Segment Start: Excerpted data

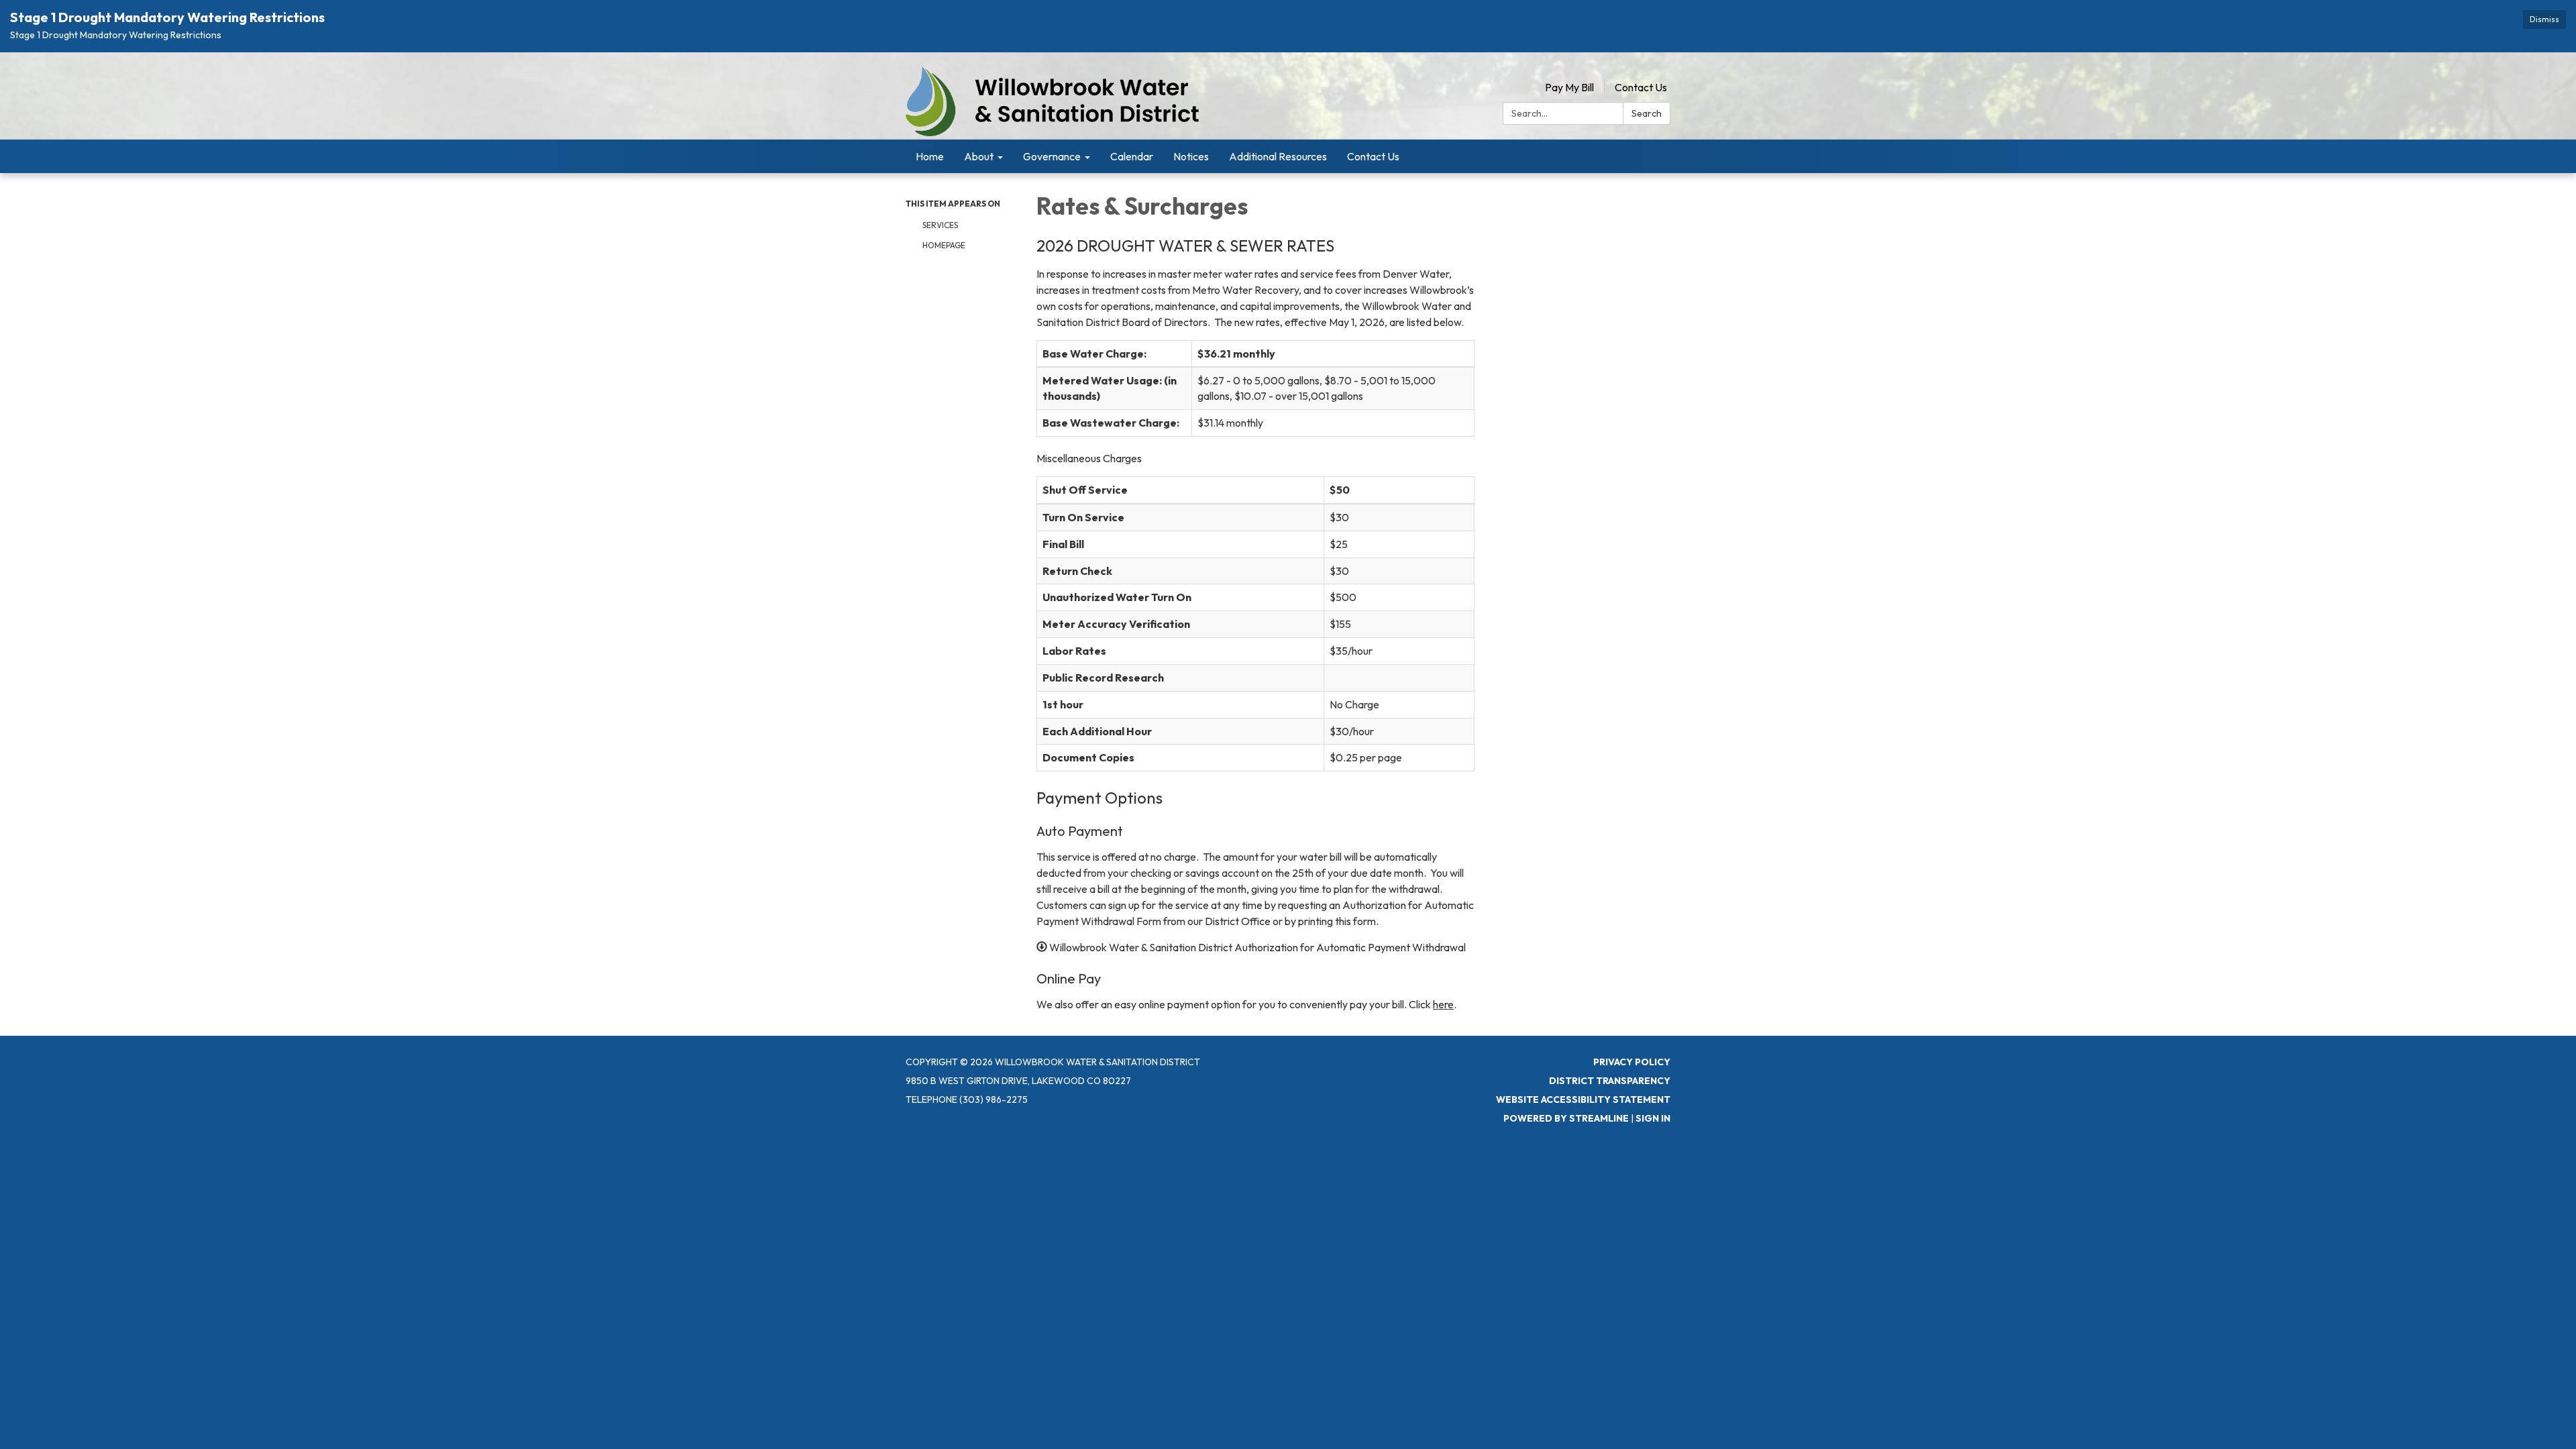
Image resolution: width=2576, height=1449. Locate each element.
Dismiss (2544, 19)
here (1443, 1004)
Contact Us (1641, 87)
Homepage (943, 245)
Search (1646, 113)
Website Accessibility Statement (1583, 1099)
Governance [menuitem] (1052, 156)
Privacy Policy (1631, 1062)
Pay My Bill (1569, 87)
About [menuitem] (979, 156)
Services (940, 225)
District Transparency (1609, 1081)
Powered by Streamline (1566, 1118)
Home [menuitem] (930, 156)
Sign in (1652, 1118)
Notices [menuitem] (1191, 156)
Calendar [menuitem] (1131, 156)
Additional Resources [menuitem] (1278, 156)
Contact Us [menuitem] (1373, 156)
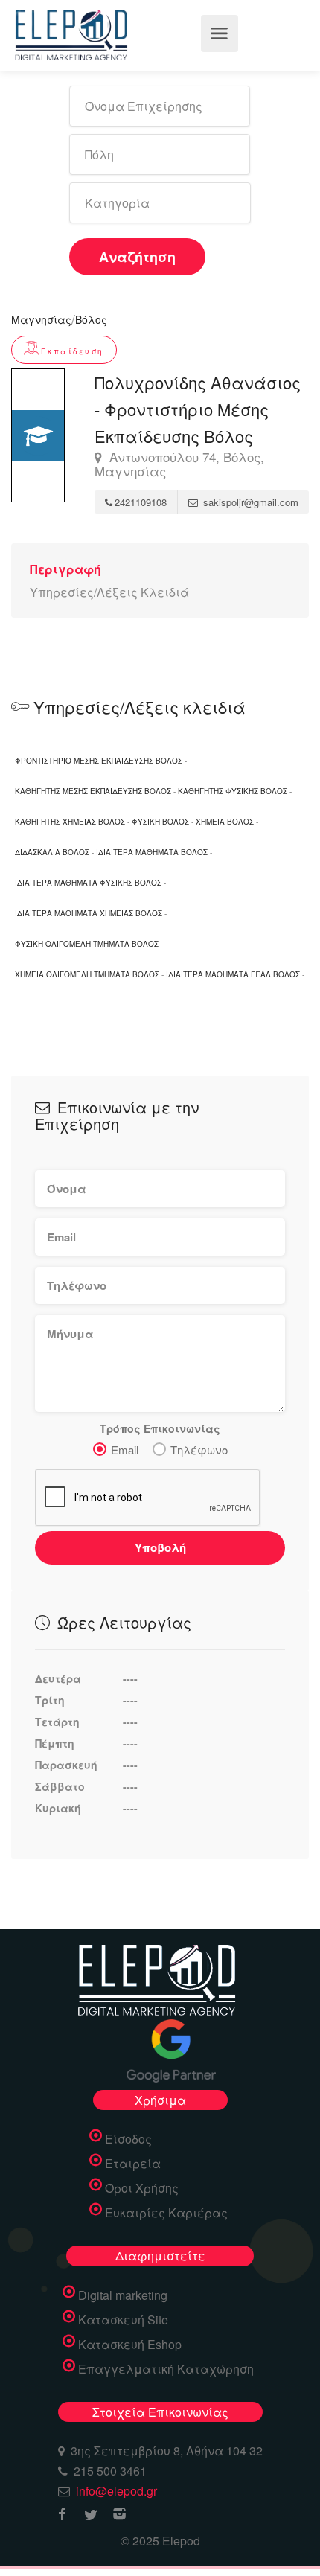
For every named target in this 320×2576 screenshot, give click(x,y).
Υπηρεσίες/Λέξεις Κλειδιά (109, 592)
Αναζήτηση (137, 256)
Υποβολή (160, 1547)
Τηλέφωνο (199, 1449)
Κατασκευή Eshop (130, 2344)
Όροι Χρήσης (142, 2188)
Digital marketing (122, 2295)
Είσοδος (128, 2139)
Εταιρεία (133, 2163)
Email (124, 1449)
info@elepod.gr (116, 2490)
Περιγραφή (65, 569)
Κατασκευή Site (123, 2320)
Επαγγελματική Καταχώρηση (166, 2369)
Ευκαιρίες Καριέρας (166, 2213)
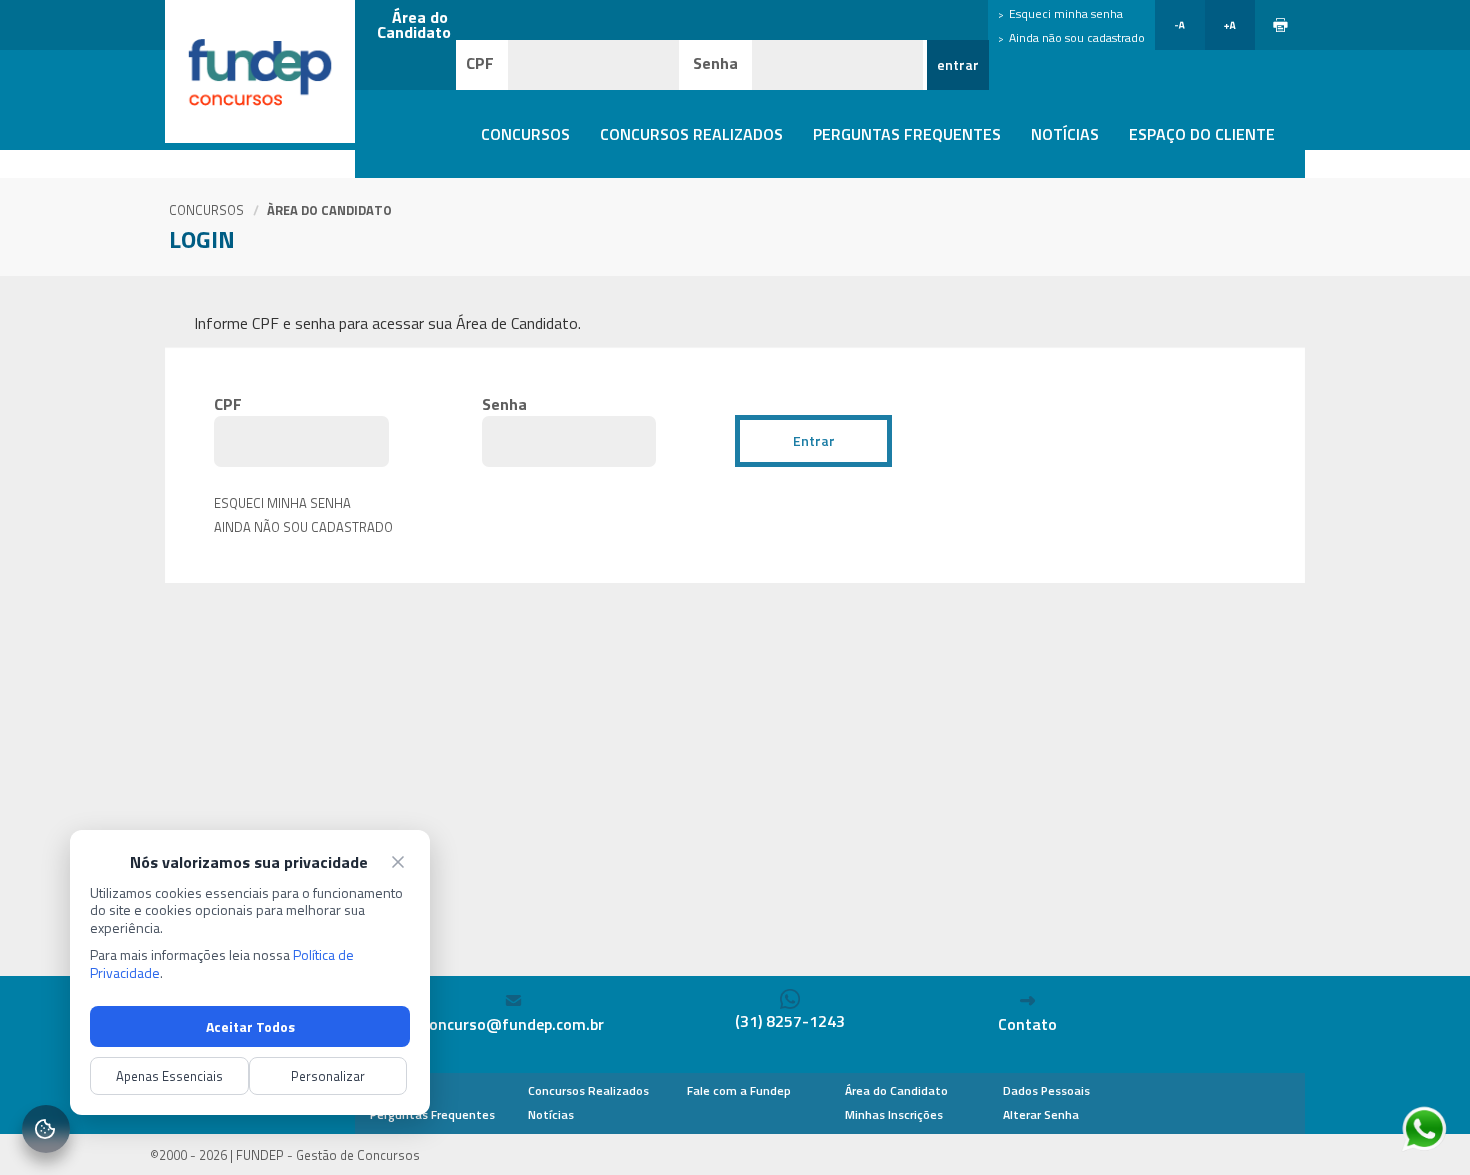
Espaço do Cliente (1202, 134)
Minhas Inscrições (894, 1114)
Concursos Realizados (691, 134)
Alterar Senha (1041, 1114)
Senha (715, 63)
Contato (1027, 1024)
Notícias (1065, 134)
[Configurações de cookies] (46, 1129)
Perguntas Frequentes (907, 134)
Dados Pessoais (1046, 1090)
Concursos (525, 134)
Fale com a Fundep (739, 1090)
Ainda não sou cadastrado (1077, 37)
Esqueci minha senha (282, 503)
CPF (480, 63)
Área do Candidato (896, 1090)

Segment End: Excerpted data

* _Problem details_
The lines to restate word for word run from the line that contains "Τηλέφωνο (199, 1449)" through the end of the entries above, both ends included. Leave out all pictures and write nothing else.

* _Response to this exercise_
Τηλέφωνο (199, 1449)
Κατασκευή Eshop (130, 2344)
Όροι Χρήσης (142, 2188)
Digital marketing (122, 2295)
Είσοδος (128, 2139)
Εταιρεία (133, 2163)
Email (124, 1449)
info@elepod.gr (116, 2490)
Περιγραφή (65, 569)
Κατασκευή Site (123, 2320)
Επαγγελματική Καταχώρηση (166, 2369)
Ευκαιρίες Καριέρας (166, 2213)
Espaço do Cliente (1202, 134)
Minhas Inscrições (894, 1114)
Concursos Realizados (691, 134)
Alterar Senha (1041, 1114)
Senha (715, 63)
Contato (1027, 1024)
Notícias (1065, 134)
[Configurações de cookies] (46, 1129)
Perguntas Frequentes (907, 134)
Dados Pessoais (1046, 1090)
Concursos (525, 134)
Fale com a Fundep (739, 1090)
Ainda não sou cadastrado (1077, 37)
Esqueci minha senha (282, 503)
CPF (480, 63)
Área do Candidato (896, 1090)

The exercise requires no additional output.